Paranatinga, 19 de Novembro de 2017

Regional

Candidatos denunciam suposta fraude e querem anular concurso

DELEGADO DA POLÍCIA CIVIL | 09/10/2017 12:05:31


Candidatos que fizeram o concurso para o cargo de delegado substituto da Polícia Civil de Mato Grosso, no domingo (8), denunciaram supostas irregularidades no certame.

 

Eles dizem que houve vazamento de fotos dos gabaritos e violação dos envelopes das provas, que deveriam estar lacrados.

 

Mais de13 mil pessoas realizaram a concurso, que foi feito em duas etapas. A prova escrita objetiva começou às 8h, com duração de 4 horas.

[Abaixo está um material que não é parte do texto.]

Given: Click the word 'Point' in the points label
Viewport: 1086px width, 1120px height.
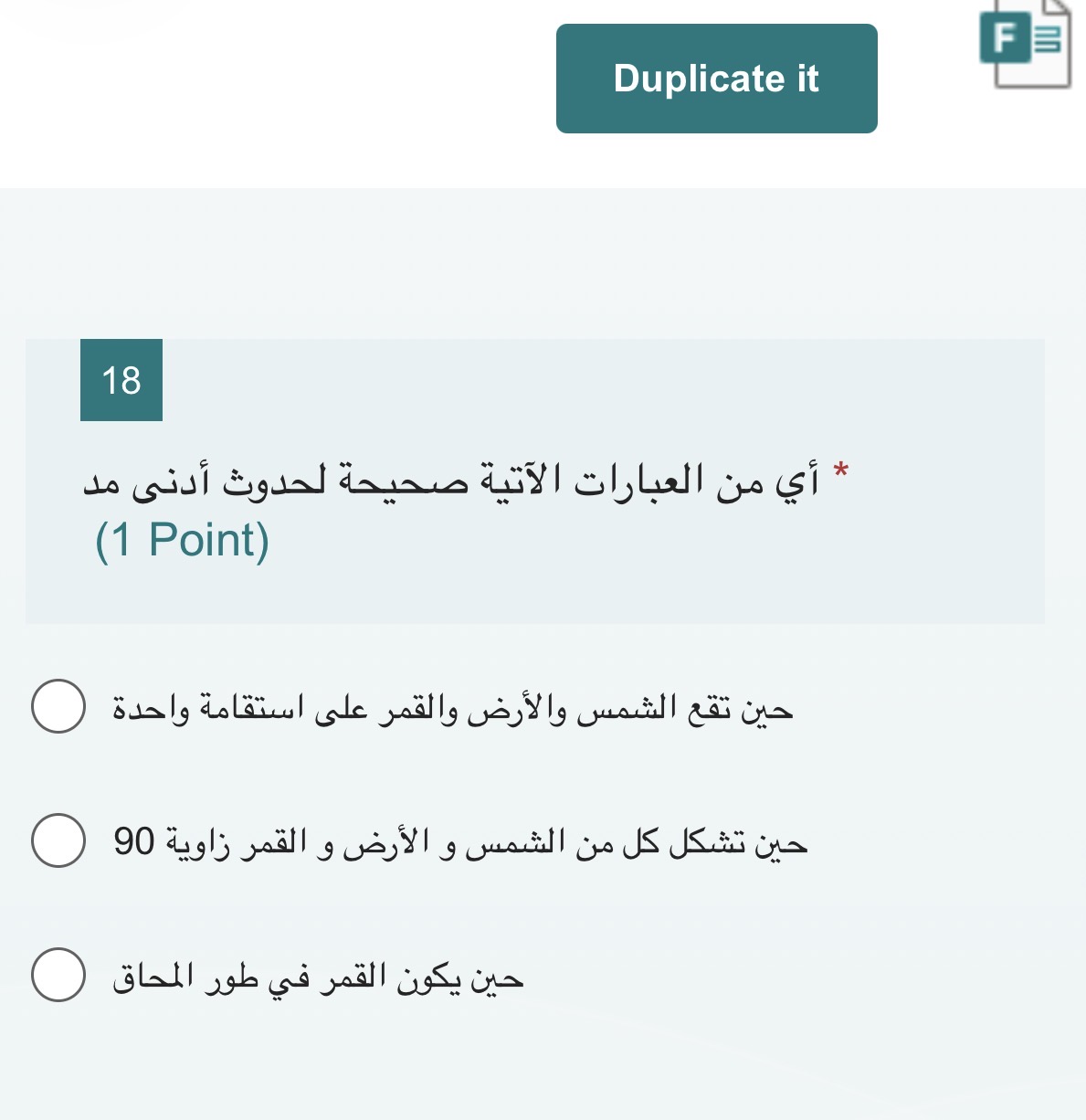Looking at the screenshot, I should [203, 540].
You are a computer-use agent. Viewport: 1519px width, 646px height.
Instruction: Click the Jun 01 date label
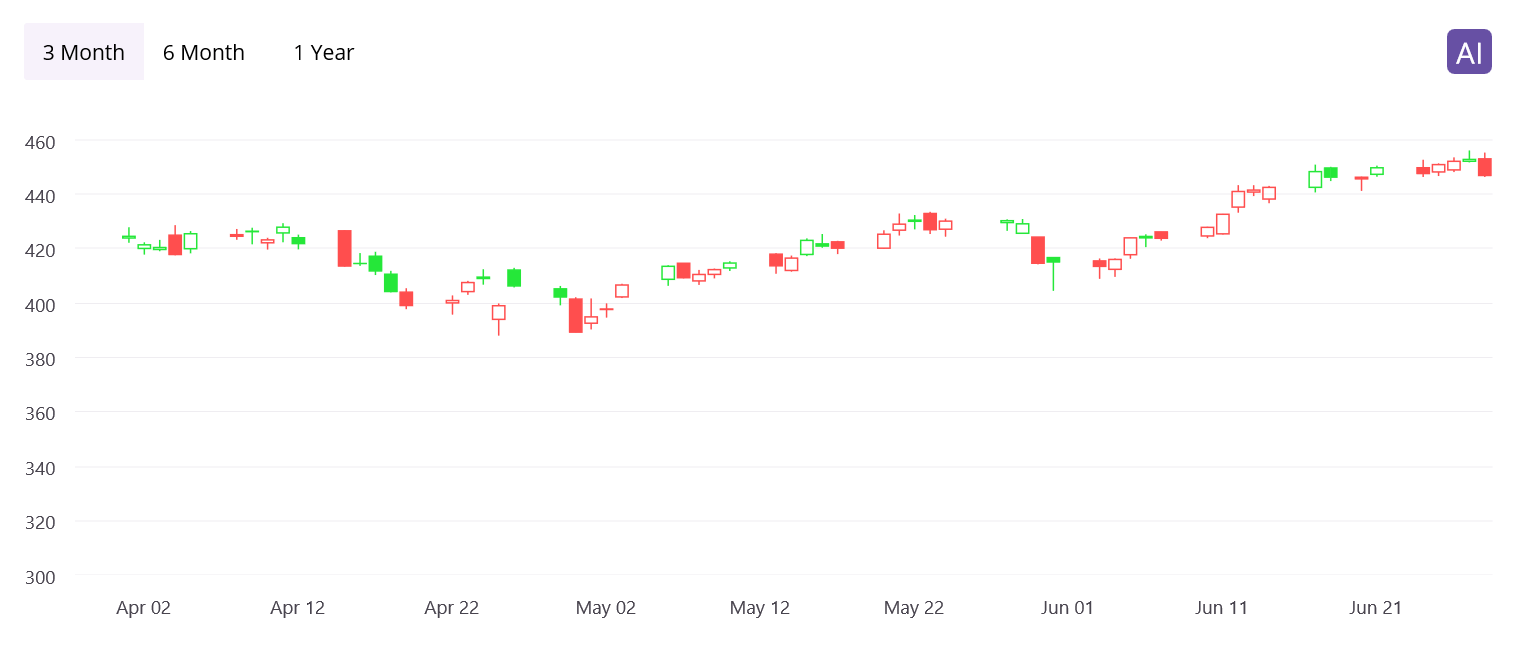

Já a dissertativa ocorreu no período da tarde, às 15h, com duração de 3 horas e 30 minutos. A disputa é por um salário inicial de R$ 19 mil.

 

Em nota, o Centro Brasileiro de Pesquisa em Avaliação e Seleção e de Promoção de Eventos (Cebraspe), reponsável pelo exame, disse que os candidatos que usaram celular dentro das salas de provas serão eliminados.

 

Três pessoas já registraram denúncia no Ministério Público Estadual (MPE) pedindo a anulação do certame. Entre elas, a advogada Fabiana Nascimento de Souza, de Chapada dos Guimarães (65 km de Cuiabá).

 

Inclusive nessa foto que vazou dá para ver que uma barra de cereal, o que está proibido pela organização. Qualquer coisa que não fosse transparente não podia entrar, até relógio que é de uso pessoal foi proibido, imagina celular. Como que tiraram foto? Esse fato é muito grave

Ao MidiaNews, ela afirmou que, no período da manhã, antes do início da prova escrita, já circulavam nas redes sociais fotos da folha de resposta, sem preenchimento.

 

“Inclusive nessa foto que vazou dá para ver uma barra de cereal, o que está proibido pela organização. Qualquer coisa que não fosse transparente não podia entrar. Até relógio, que é de uso pessoal, foi proibido. Imagina celular! Como que tiraram foto? Esse fato é muito grave”, disse.

 

A advogada relatou ainda que no período da tarde, antes do início da prova dissertativa, outra foto vazou. Desta vez, do caderno do exame.

 

Fabiana Nascimento contou também que o envelope em que as provas estavam chegou violado às salas.

 

Em um desses locais, um delegado precisou entrar na sala para acalmar os ânimos dos candidatos que causaram tumulto após perceber que os envelopes haviam sido abertos.

 

Conforme a advogada, ele alegou que o erro teria sido ocasionado pela gráfica responsável pela impressão das provas, mas que tal fato não implicaria no andamento do concurso.

 

“É um sonho da gente que está sendo roubado. Eu, por exemplo, gastei cerca de R$ 10 mil em curso extensivo me preparando para esse concurso”, pontuou Fabiana.

 

Mais supostas fraudes 

 

Antes mesmo da realização do concurso, outros candidatos já haviam pedido que a Ordem dos Advogados do Brasil, seccional Mato Grosso intervisse no certame. 

 

No documento, os denunciantes reclamaram que edital do concurso estava cheio de "vícios". 

 

Entre eles, o fato de beneficiar investigadores e escrivões com sete pontos a frente dos demais candidatos.  

 

Leia íntegra da nota do Cebraspe:

 

"O Cebraspe informa que a primeira fase do concurso público para o cargo de Delegado da Polícia Judiciária Civil do Mato Grosso (PJC/MT) – a aplicação das provas escritas objetivas e escrita dissertativa – ocorreu com sucesso em Cuiabá (MT).

 

Este Centro informa que os envelopes de prova são confeccionados de plástico e, no momento que são lacrados, podem acabar com leves rugas devido à cola utilizada. O malote de provas, que carrega os envelopes até as salas, permaneceu com seu lacre de aço intacto até o momento da abertura frente aos candidatos.

 

Quanto às imagens que circulam nas redes sociais, o Cebraspe ressalta que, conforme regras editalícias, os candidatos que usarem celulares ou smartphones dentro das salas de provas, dentre outros aparelhos eletrônicos, serão eliminados do concurso."